JEDDAH, Saudi Arabia: Saudi Arabia’s leaders sought assurances on Wednesday that the United States stands firmly against Iranian “interference” in the Middle East, during a visit by Defense Secretary Ashton Carter.
Carter arrived as part of a regional tour trying to allay the concerns of US allies that Iran could still be able to develop an atomic weapon despite an agreement reached this month between Tehran and six major powers led by Washington.
The US defence secretary met King Salman, then held talks with the king’s powerful son Deputy Crown Prince Mohammed bin Salman, who is defense minister and second-in-line to the throne.
Sunni-ruled Gulf states are wary of the overtures to Tehran by Washington, their traditional defense partner.
Riyadh and its neighbors believe the deal will only embolden their Shiite regional rival, whom they accuse of meddling in Iraq, Syria, Lebanon and Yemen.
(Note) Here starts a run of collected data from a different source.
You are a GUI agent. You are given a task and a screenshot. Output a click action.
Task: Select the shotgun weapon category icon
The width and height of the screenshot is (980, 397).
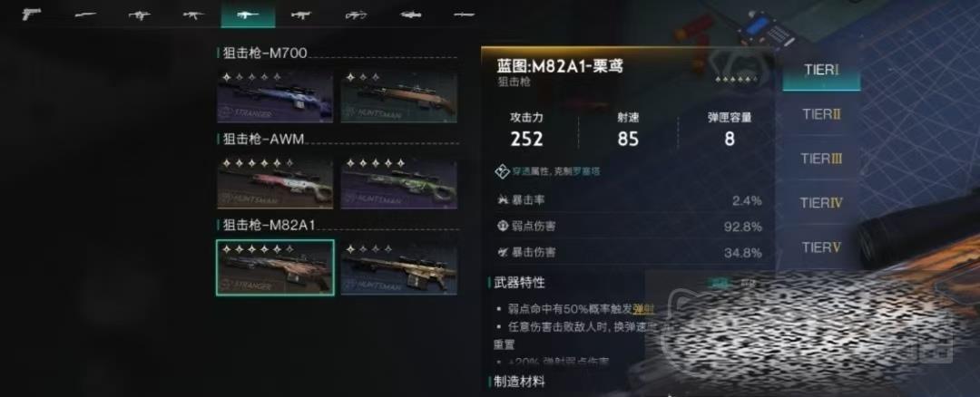85,15
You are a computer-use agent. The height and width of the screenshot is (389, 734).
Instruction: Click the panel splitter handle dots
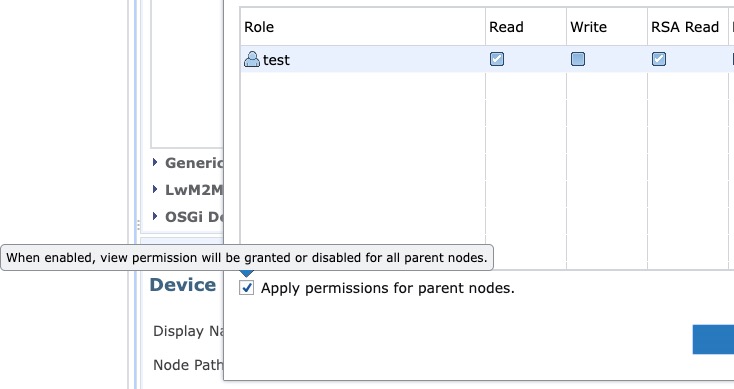tap(139, 225)
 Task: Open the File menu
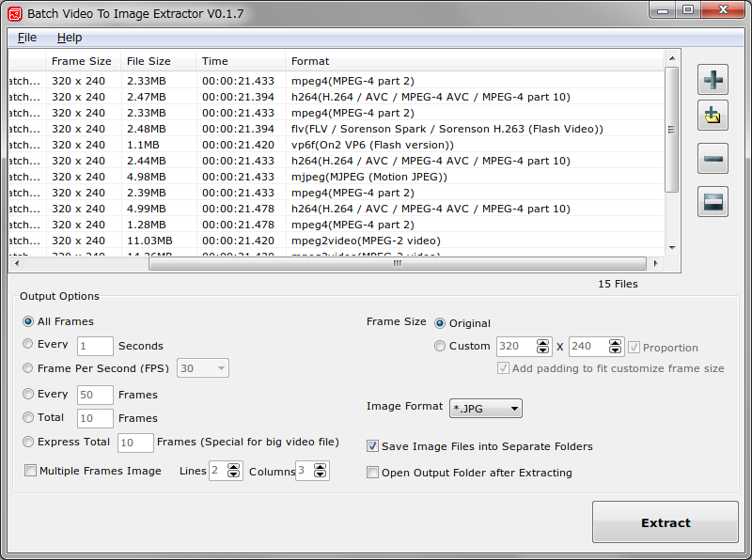tap(26, 37)
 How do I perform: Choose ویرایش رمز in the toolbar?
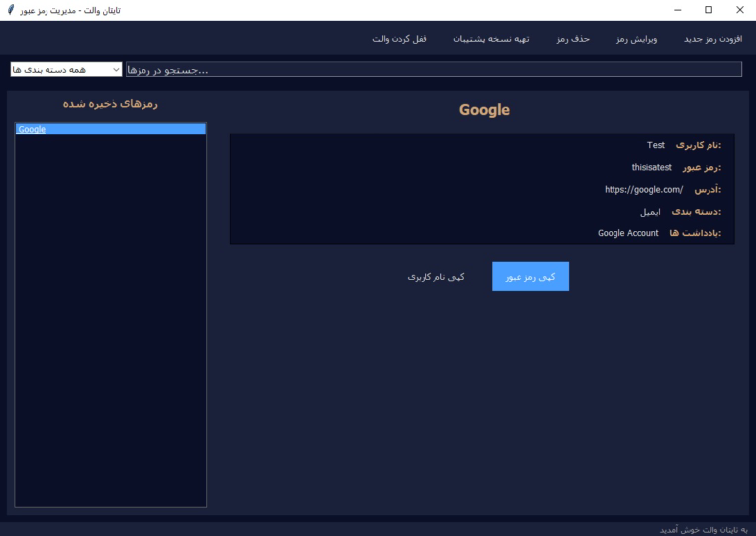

Anwar Eshki, chairman of the Jeddah-based Center for Strategic and Legal Studies, said he believed Carter would try to “reassure the Gulf countries, and the kingdom especially, that the US will not allow Iran to carry out activities that will destabilize the Middle East.”
He said Saudi Arabia would talk about boosting its defenses and “how to confront Iran” if destabilizing actions increase as a result of the nuclear deal.
The agreement, which ended a 13-year standoff, requires Iran to curb its nuclear capabilities including the number of uranium centrifuges.
International monitors will supervise the process, which in exchange will reduce sanctions that have crippled Iran’s economy.
Saudi Arabia and Israel are “on the same page” with their concerns about the agreement, a Western diplomatic source said.
The deal would see Iran’s oil exports gradually resume and billions of dollars in frozen assets unblocked.
Israeli Prime Minister Benjamin Netanyahu, who Carter met on Tuesday, has voiced fears the nuclear deal will help fund Iranian “aggression.”
The Saudis also “think it’s a mistake,” although “they don’t say it as loud and as publicly as the Israelis,” said the source.
There are worries the Iran deal could spark a nuclear race in the Middle East.
‘A difficult situation’
Foreign Minister Adel al-Jubeir last week warned Iran not to use the economic benefits of the nuclear agreement to fund “adventures in the region.”
If it does, “we’re committed to confront it resolutely,” said Jubeir, whose country is the world’s biggest oil exporter.
In June, France and Saudi Arabia announced a feasibility study for building two nuclear reactors in the kingdom.